The expected answer is the data below, retyped exactly.
══════
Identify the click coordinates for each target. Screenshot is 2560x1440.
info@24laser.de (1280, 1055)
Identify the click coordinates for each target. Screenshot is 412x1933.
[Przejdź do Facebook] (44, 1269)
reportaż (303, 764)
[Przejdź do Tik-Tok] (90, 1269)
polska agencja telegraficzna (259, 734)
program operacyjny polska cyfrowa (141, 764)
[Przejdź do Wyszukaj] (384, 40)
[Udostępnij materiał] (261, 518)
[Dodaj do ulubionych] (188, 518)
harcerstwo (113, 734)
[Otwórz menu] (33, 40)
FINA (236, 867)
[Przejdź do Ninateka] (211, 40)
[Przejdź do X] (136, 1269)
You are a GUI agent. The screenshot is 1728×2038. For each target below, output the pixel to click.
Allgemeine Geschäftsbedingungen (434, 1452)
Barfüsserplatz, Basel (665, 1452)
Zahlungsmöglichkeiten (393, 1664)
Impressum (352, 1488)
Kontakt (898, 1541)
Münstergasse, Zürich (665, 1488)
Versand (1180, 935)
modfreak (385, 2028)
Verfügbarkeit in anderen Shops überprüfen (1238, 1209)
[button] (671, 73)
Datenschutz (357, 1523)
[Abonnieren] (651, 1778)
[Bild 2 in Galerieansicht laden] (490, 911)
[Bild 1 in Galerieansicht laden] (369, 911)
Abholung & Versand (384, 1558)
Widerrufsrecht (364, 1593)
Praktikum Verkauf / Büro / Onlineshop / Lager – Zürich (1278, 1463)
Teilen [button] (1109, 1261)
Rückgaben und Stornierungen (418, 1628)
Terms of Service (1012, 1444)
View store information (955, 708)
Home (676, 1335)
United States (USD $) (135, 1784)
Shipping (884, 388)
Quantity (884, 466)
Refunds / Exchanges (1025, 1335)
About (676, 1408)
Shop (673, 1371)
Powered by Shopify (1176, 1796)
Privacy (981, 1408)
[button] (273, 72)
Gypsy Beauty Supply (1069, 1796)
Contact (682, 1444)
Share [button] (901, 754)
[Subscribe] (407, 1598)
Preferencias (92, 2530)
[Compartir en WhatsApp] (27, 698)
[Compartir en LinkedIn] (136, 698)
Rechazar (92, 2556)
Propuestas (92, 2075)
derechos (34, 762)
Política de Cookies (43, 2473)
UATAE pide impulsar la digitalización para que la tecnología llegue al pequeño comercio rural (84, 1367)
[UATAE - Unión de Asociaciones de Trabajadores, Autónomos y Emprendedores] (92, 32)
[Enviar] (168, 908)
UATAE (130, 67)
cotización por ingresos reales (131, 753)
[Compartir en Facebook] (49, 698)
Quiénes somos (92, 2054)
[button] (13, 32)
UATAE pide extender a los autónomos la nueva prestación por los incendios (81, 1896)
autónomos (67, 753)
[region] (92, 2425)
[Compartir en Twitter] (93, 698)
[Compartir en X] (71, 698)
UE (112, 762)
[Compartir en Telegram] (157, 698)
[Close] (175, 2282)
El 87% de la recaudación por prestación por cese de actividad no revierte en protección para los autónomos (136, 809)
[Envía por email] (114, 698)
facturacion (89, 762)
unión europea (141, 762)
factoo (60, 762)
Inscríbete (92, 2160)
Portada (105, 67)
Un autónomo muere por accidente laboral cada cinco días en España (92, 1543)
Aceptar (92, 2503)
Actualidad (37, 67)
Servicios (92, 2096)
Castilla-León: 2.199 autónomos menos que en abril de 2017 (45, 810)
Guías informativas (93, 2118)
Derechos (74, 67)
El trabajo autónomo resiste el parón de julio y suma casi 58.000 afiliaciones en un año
══════
» **Completed exercise**
Identify the click coordinates for each target. Screenshot is 2560x1440.
info@24laser.de (1280, 1055)
Identify the click coordinates for each target. Screenshot is 412x1933.
[Przejdź do Facebook] (44, 1269)
reportaż (303, 764)
[Przejdź do Tik-Tok] (90, 1269)
polska agencja telegraficzna (259, 734)
program operacyjny polska cyfrowa (141, 764)
[Przejdź do Wyszukaj] (384, 40)
[Udostępnij materiał] (261, 518)
[Dodaj do ulubionych] (188, 518)
harcerstwo (113, 734)
[Otwórz menu] (33, 40)
FINA (236, 867)
[Przejdź do Ninateka] (211, 40)
[Przejdź do X] (136, 1269)
You are a GUI agent. The screenshot is 1728×2038. For each target below, output the pixel to click.
Allgemeine Geschäftsbedingungen (434, 1452)
Barfüsserplatz, Basel (665, 1452)
Zahlungsmöglichkeiten (393, 1664)
Impressum (352, 1488)
Kontakt (898, 1541)
Münstergasse, Zürich (665, 1488)
Versand (1180, 935)
modfreak (385, 2028)
Verfügbarkeit in anderen Shops überprüfen (1238, 1209)
[button] (671, 73)
Datenschutz (357, 1523)
[Abonnieren] (651, 1778)
[Bild 2 in Galerieansicht laden] (490, 911)
[Bild 1 in Galerieansicht laden] (369, 911)
Abholung & Versand (384, 1558)
Widerrufsrecht (364, 1593)
Praktikum Verkauf / Büro / Onlineshop / Lager – Zürich (1278, 1463)
Teilen [button] (1109, 1261)
Rückgaben und Stornierungen (418, 1628)
Terms of Service (1012, 1444)
View store information (955, 708)
Home (676, 1335)
United States (USD $) (135, 1784)
Shipping (884, 388)
Quantity (884, 466)
Refunds / Exchanges (1025, 1335)
About (676, 1408)
Shop (673, 1371)
Powered by Shopify (1176, 1796)
Privacy (981, 1408)
[button] (273, 72)
Gypsy Beauty Supply (1069, 1796)
Contact (682, 1444)
Share [button] (901, 754)
[Subscribe] (407, 1598)
Preferencias (92, 2530)
[Compartir en WhatsApp] (27, 698)
[Compartir en LinkedIn] (136, 698)
Rechazar (92, 2556)
Propuestas (92, 2075)
derechos (34, 762)
Política de Cookies (43, 2473)
UATAE pide impulsar la digitalización para que la tecnología llegue al pequeño comercio rural (84, 1367)
[UATAE - Unión de Asociaciones de Trabajadores, Autónomos y Emprendedores] (92, 32)
[Enviar] (168, 908)
UATAE (130, 67)
cotización por ingresos reales (131, 753)
[Compartir en Facebook] (49, 698)
Quiénes somos (92, 2054)
[button] (13, 32)
UATAE pide extender a los autónomos la nueva prestación por los incendios (81, 1896)
autónomos (67, 753)
[region] (92, 2425)
[Compartir en Twitter] (93, 698)
[Compartir en X] (71, 698)
UE (112, 762)
[Compartir en Telegram] (157, 698)
[Close] (175, 2282)
El 87% de la recaudación por prestación por cese de actividad no revierte en protección para los autónomos (136, 809)
[Envía por email] (114, 698)
facturacion (89, 762)
unión europea (141, 762)
factoo (60, 762)
Inscríbete (92, 2160)
Portada (105, 67)
Un autónomo muere por accidente laboral cada cinco días en España (92, 1543)
Aceptar (92, 2503)
Actualidad (37, 67)
Servicios (92, 2096)
Castilla-León: 2.199 autónomos menos que en abril de 2017 (45, 810)
Guías informativas (93, 2118)
Derechos (74, 67)
El trabajo autónomo resiste el parón de julio y suma casi 58.000 afiliaciones en un año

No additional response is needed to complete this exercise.